**TASK OBJECTIVE**
The line with "992x574 pixels. At" starts the range, and the last line of the listing ends it. Retype that range exactly, without pictures.

**PROVIDED RECORDS**
──────────────────────────────
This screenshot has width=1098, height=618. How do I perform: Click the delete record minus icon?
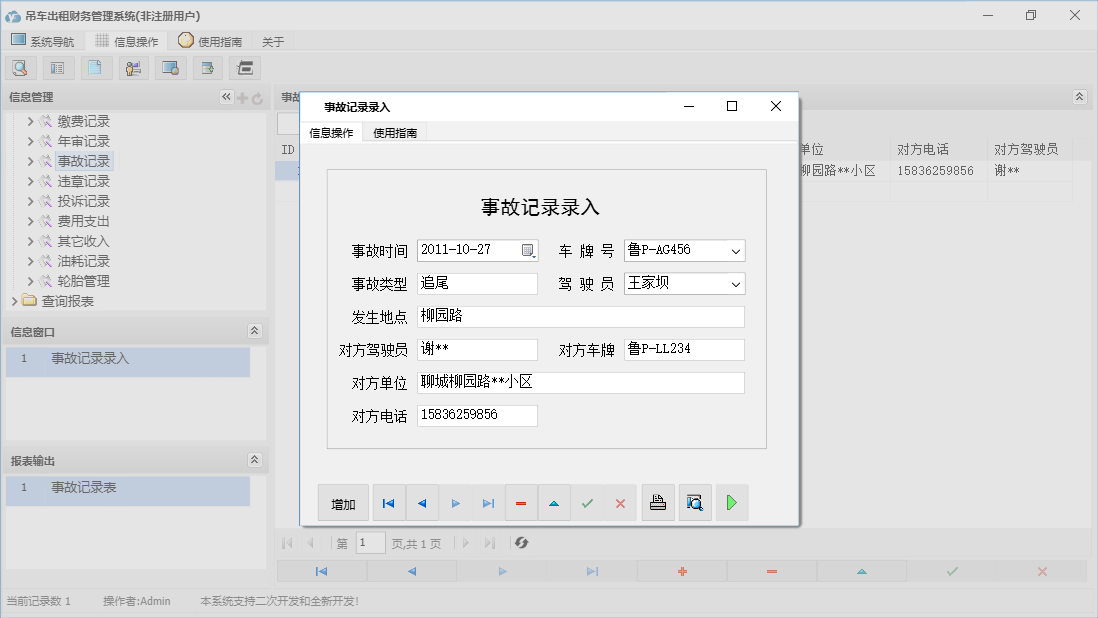coord(521,503)
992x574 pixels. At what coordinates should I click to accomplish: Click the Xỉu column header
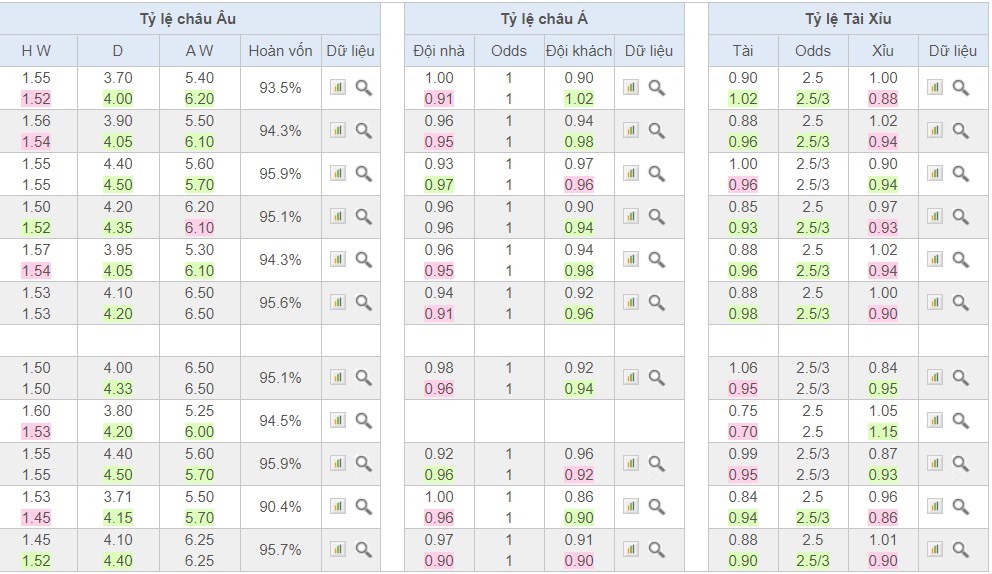tap(882, 50)
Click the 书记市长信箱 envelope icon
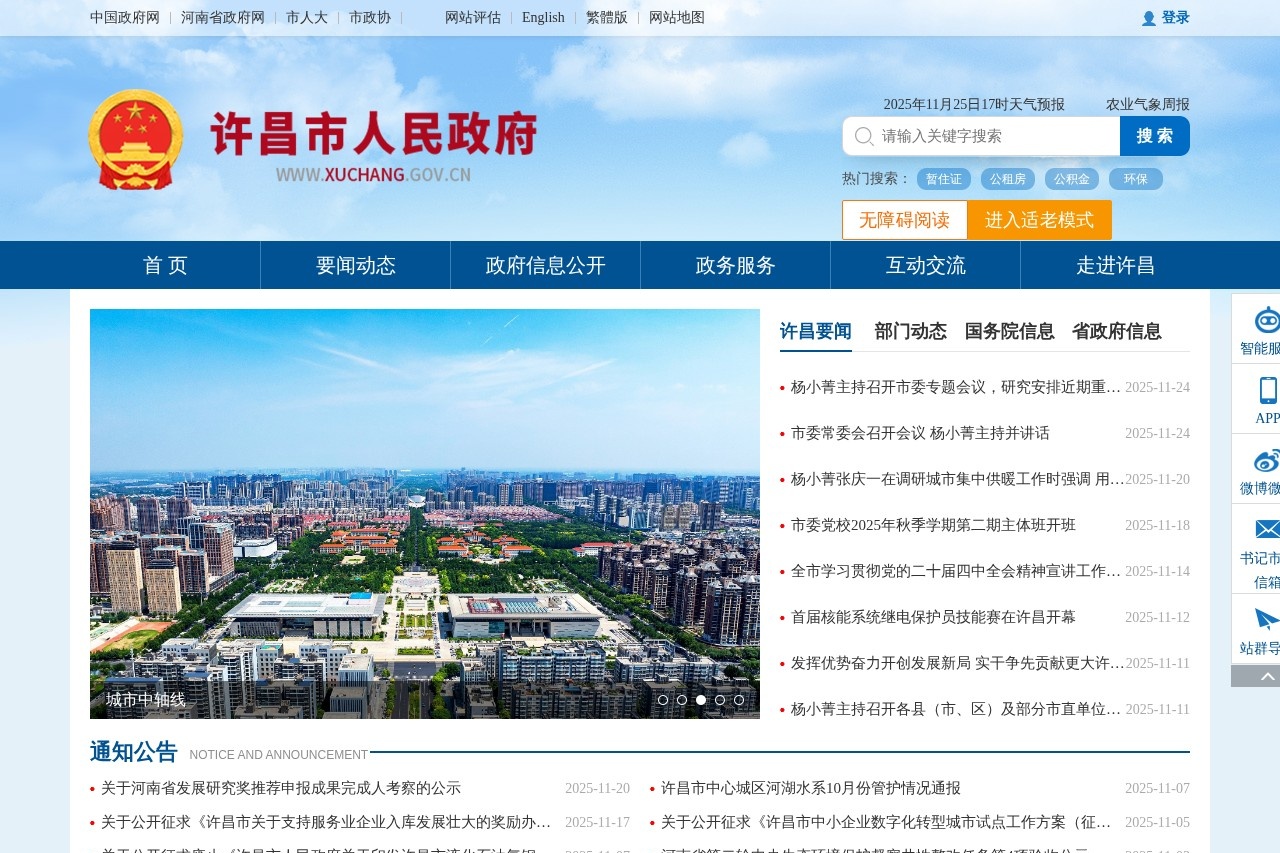The image size is (1280, 853). [1268, 528]
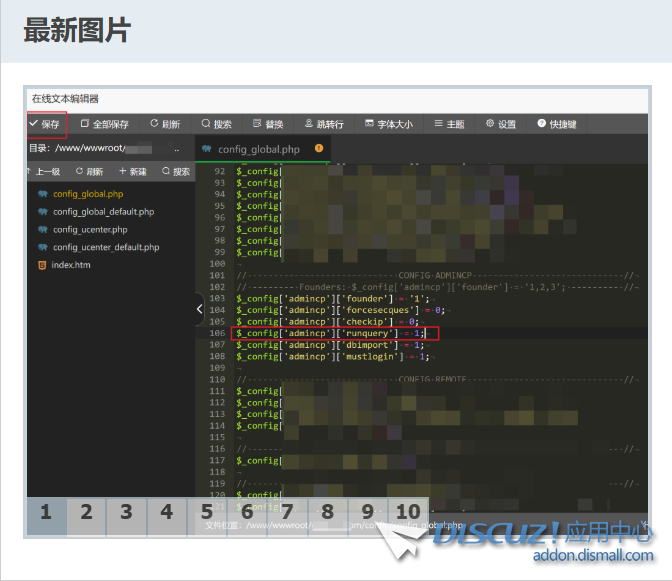Switch to config_global.php editor tab
The width and height of the screenshot is (672, 581).
(258, 149)
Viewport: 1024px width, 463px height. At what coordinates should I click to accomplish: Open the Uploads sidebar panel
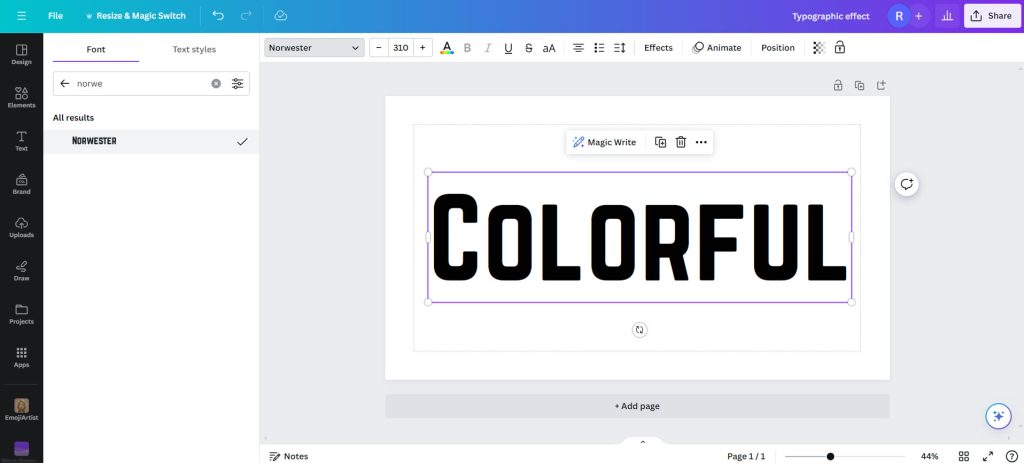[21, 227]
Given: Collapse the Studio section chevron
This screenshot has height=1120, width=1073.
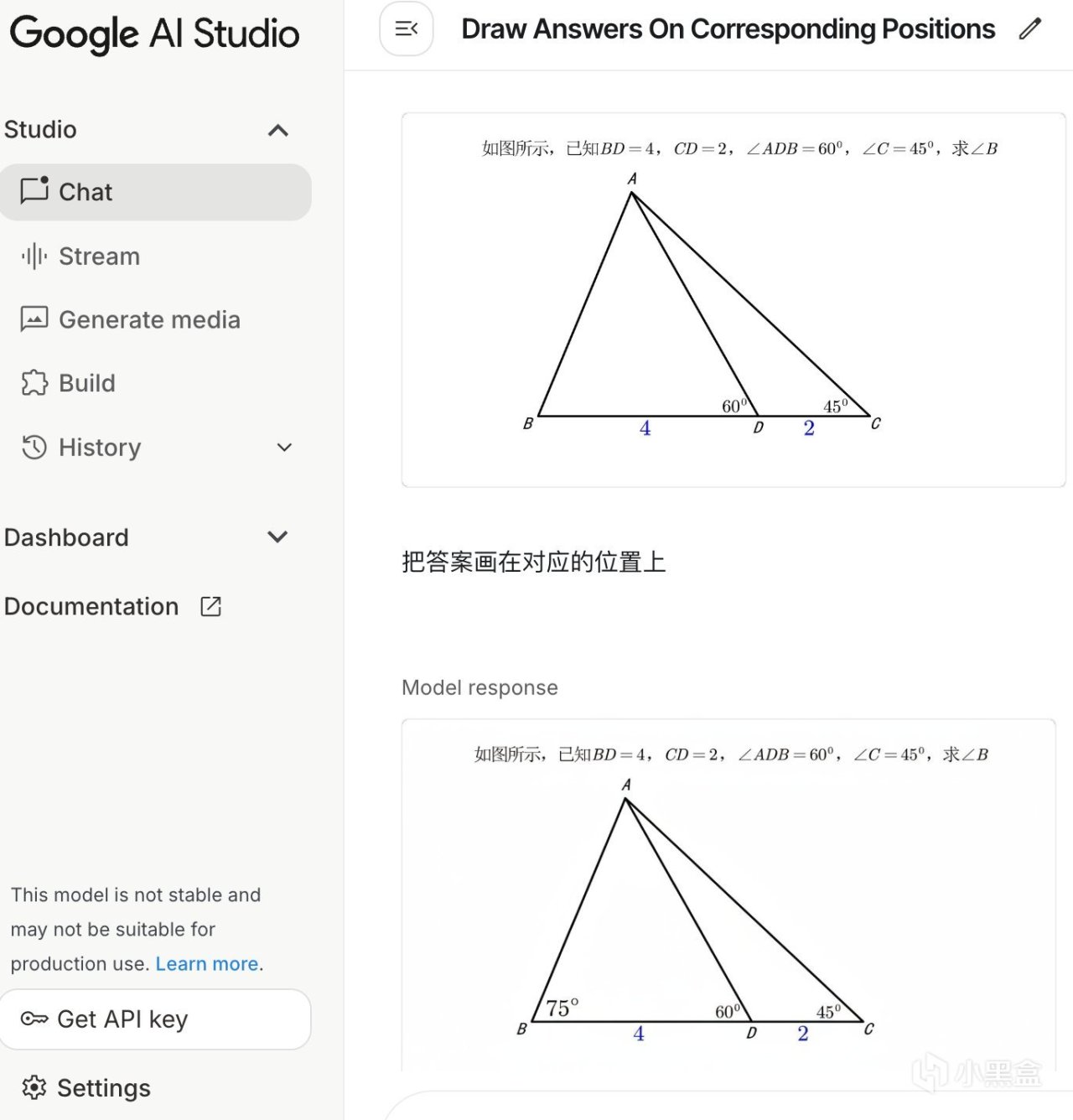Looking at the screenshot, I should coord(278,130).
──────────────────────────────
**EXERCISE RESULT**
992x574 pixels. At what coordinates should I click to accomplish: Click the Xỉu column header
tap(882, 50)
Click the 书记市长信箱 envelope icon
The image size is (1280, 853). [1268, 528]
Switch to config_global.php editor tab
The width and height of the screenshot is (672, 581).
(258, 149)
Viewport: 1024px width, 463px height. At what coordinates should I click to accomplish: Open the Uploads sidebar panel
[21, 227]
Given: Collapse the Studio section chevron
This screenshot has height=1120, width=1073.
Looking at the screenshot, I should coord(278,130).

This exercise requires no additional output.